Abstract 3277: Withdrawal of a Technology-Based Daily Weight Monitoring System in Patients with Advanced Heart Failure Eliminates Mortality Benefit
Background: Heart failure (HF) is a common, costly cause of hospitalization. Few studies have evaluated the long-term impact of electronic disease management (EDM) on HF care. We reported a mortality benefit among HF patients (pts) undergoing electronic daily weight assessment in the Weight Monitoring in Heart Failure (WHARF) trial. Using trial data on transplant-free survival, we evaluated whether the initial mortality benefit persisted after withdrawal of the EDM system.
Methods: 280 pts from 16 HF centers in the US were randomized, during admission for NYHA III/IV HF, to receive usual HF care or HF care and the AlereNet TM system (Alere Medical, Reno, NV). Pts were followed for 6 months prior to removal of the system. Transplant-free mortality data were then examined over the next 50 months.
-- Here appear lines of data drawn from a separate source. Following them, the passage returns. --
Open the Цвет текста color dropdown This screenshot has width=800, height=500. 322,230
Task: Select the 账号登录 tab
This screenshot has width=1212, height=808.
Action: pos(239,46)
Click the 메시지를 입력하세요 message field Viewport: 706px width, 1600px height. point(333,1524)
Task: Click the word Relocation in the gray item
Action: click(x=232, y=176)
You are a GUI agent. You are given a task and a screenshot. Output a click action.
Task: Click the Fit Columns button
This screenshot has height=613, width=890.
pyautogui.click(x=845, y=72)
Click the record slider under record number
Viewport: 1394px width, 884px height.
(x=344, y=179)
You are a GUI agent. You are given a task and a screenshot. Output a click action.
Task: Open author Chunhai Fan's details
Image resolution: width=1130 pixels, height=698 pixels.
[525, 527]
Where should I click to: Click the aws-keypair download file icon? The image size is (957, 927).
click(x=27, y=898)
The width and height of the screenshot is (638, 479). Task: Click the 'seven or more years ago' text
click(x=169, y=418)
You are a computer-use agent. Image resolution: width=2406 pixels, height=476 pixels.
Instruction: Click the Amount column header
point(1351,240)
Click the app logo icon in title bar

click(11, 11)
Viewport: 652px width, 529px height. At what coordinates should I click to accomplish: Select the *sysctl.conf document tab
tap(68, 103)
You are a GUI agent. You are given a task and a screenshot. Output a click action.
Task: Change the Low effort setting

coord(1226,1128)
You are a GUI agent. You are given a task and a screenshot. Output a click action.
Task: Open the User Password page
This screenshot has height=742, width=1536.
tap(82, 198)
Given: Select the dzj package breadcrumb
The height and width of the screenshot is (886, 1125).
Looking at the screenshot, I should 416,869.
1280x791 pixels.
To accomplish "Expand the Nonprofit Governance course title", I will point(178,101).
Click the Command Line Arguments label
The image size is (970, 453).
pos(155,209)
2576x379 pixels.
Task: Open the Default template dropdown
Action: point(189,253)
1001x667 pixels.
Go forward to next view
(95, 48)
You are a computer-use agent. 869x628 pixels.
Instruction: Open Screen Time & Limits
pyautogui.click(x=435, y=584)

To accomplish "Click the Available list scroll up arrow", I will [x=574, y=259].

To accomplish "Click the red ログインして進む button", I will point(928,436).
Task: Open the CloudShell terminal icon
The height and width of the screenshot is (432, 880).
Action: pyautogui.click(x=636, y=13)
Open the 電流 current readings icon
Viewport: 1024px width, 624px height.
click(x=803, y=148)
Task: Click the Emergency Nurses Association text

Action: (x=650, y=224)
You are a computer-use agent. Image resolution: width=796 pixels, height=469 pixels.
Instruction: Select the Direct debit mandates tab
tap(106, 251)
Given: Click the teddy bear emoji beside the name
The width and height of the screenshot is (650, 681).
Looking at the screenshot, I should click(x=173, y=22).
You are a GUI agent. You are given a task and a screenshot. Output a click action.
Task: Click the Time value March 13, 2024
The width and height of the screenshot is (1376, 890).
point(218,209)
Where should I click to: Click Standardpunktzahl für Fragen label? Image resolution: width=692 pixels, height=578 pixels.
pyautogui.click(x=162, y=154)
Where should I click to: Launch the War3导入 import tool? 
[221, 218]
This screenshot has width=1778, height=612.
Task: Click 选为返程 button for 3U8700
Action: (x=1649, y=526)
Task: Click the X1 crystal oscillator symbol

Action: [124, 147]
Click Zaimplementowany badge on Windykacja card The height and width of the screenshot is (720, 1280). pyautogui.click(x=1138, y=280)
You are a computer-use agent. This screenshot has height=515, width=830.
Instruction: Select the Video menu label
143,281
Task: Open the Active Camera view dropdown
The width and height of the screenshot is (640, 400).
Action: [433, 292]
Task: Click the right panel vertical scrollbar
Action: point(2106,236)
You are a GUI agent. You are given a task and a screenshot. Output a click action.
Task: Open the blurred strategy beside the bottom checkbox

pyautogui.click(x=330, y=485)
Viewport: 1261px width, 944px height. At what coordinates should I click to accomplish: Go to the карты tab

Results: 138 pts received the EDM system and 142 received usual care. Mean age was 59+/−15 years; 68% male; 64% Caucasian; 75% had NYHA III HF. A 56.2% reduction in mortality was demonstrated for pts randomized to the EDM group (p<0.003). Continued Kaplan-Meier analysis, however, ultimately showed a withdrawal effect among those in this group. By approximately 8 months after removal of the EDM system, mortality rates between the groups were identical. In the early withdrawal phase, mortality among those removed from the technology appears higher. (Figure 1⇓)
Conclusions: The mortality benefit in the intervention arm did not persist on cessation of the EDM system. This withdrawal effect further supports the notion that technology-based weight monitoring offsets mortality among those with advanced HF. Additional research is warranted to determine the optimal duration of such EDM in HF care.